FilmLouis Partridge überrascht über Verbindung zu James Bond: ‚Sollte ich im Hinterkopf behalten‘

Louis Partridge - Oct 25 - Famous - Jay Kelly UK premiere
Der 'Enola Holmes'-Star reagiert auf Spekulationen, wonach er im Rennen um die 007-Rolle sein könnte.
Louis Partridge hätte nie gedacht, dass er einmal als möglicher James Bond in Betracht gezogen werden könnte.
Der Schauspieler, dem 2020 mit dem Netflix-Film ‚Enola Holmes‘ der Durchbruch gelang, gilt Berichten zufolge als einer der Kandidaten für die Nachfolge von Daniel Craig als neuer 007. Die Spekulationen überraschen ihn selbst. Auf die Frage, ob er jemals gedacht habe, dass er für die Rolle des James Bond infrage kommen könnte, gestand der 23-Jährige gegenüber ‚Variety‘: „Nein, nein. Zumindest bisher nicht. Aber das sollte ich wohl im Hinterkopf behalten.“
Partridge hatte zuvor kleinere Rollen im Film ‚Pan‘ (2015), in ‚Paddington 2‘ (2017) sowie in der Historienserie ‚Medici‘ (2019), bevor ihm mit ‚Enola Holmes‘ der große Durchbruch gelang. In dem Film spielte er an der Seite von Millie Bobby Brown, Henry Cavill, Sam Claflin und Helena Bonham Carter. Angesichts der Spekulationen über die Bond-Rolle und weitere Projekte ist Partridge, der zuvor mit Popstar Olivia Rodrigo liiert war, überzeugt, dass er sich beruflich auf dem „richtigen Weg“ befindet, und blickt gespannt auf das, was noch vor ihm liegt.
Auf die Frage, ob er mit so viel Aufmerksamkeit für sein Privatleben gerechnet habe, antwortete er: „Nein, das habe ich nicht. Aber es gehört nun einmal zum Beruf, und ich bin dankbar, dass ich das Gefühl habe, auf dem richtigen Weg zu sein.

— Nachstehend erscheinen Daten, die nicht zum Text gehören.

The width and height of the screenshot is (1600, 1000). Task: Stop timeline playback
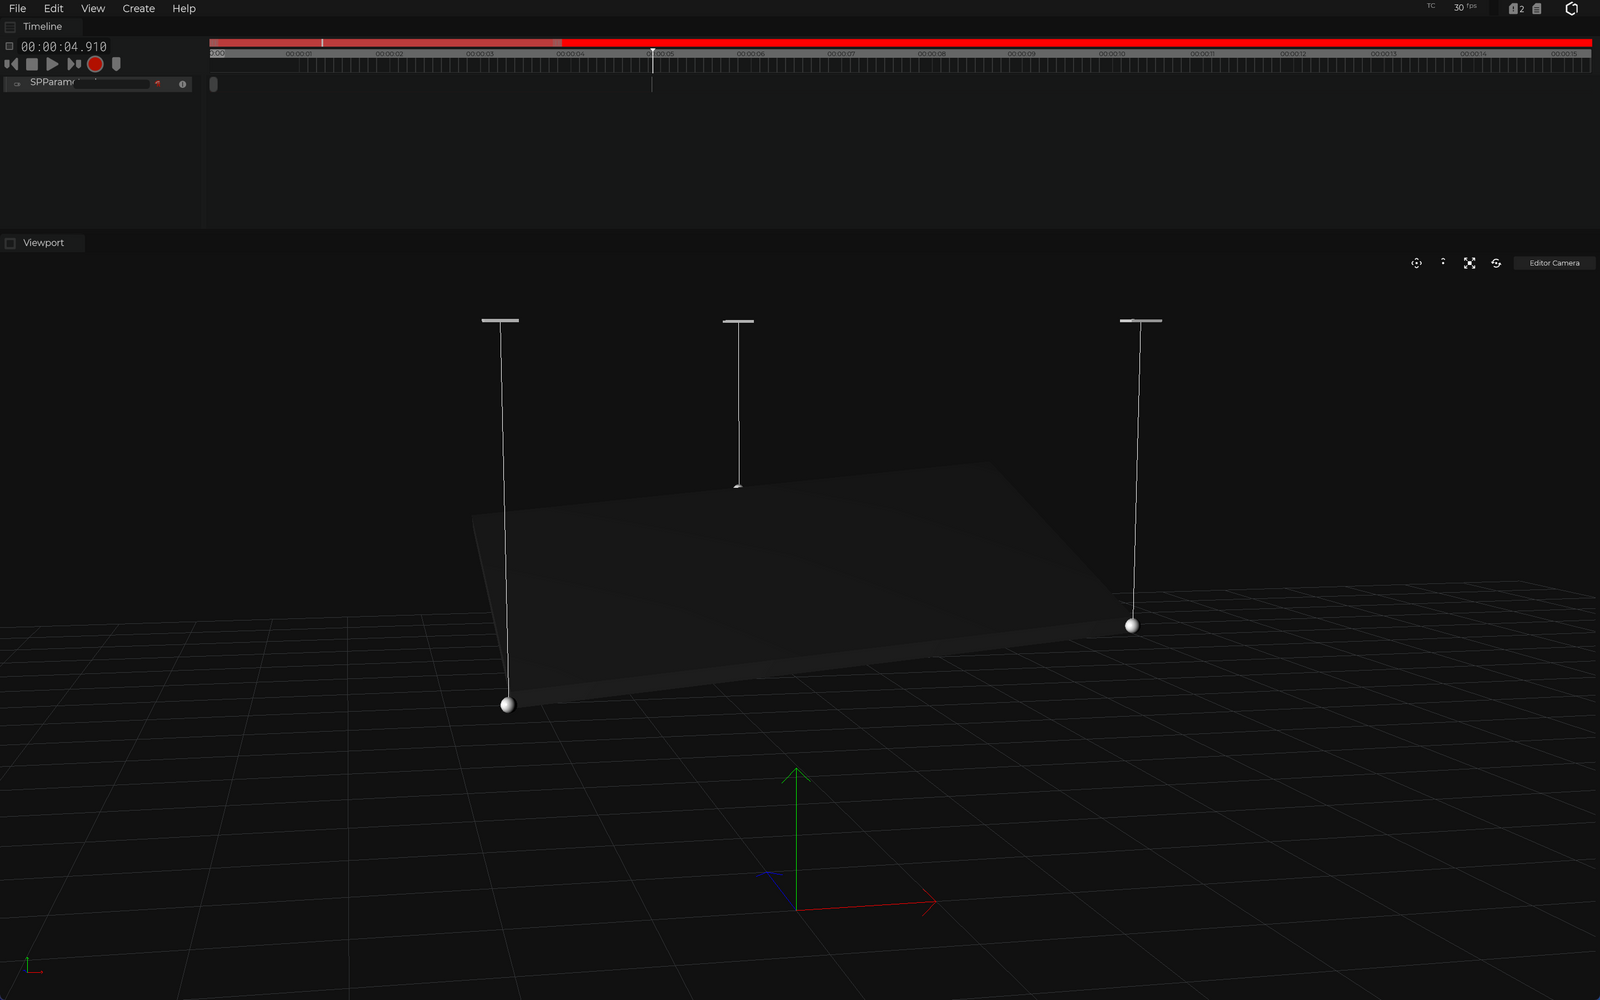(32, 64)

Ich bin zufrieden mit dem Punkt, an dem ich gerade stehe. Aber ich habe noch viel vor.“ Seit seinem Durchbruch versucht Partridge nach eigenen Angaben, sich mit „guten Menschen“ zu umgeben und den sozialen Medien nicht zu viel Aufmerksamkeit zu schenken.
Auf Instagram und Co. könne es „ziemlich laut und überwältigend“ werden. „Deshalb ist es wichtig, gute Menschen um sich zu haben – und selbst herauszufinden, was einem außerhalb des Smartphones wirklich wichtig ist“, erklärte der Brite. Das sei heutzutage tatsächlich gar nicht so einfach.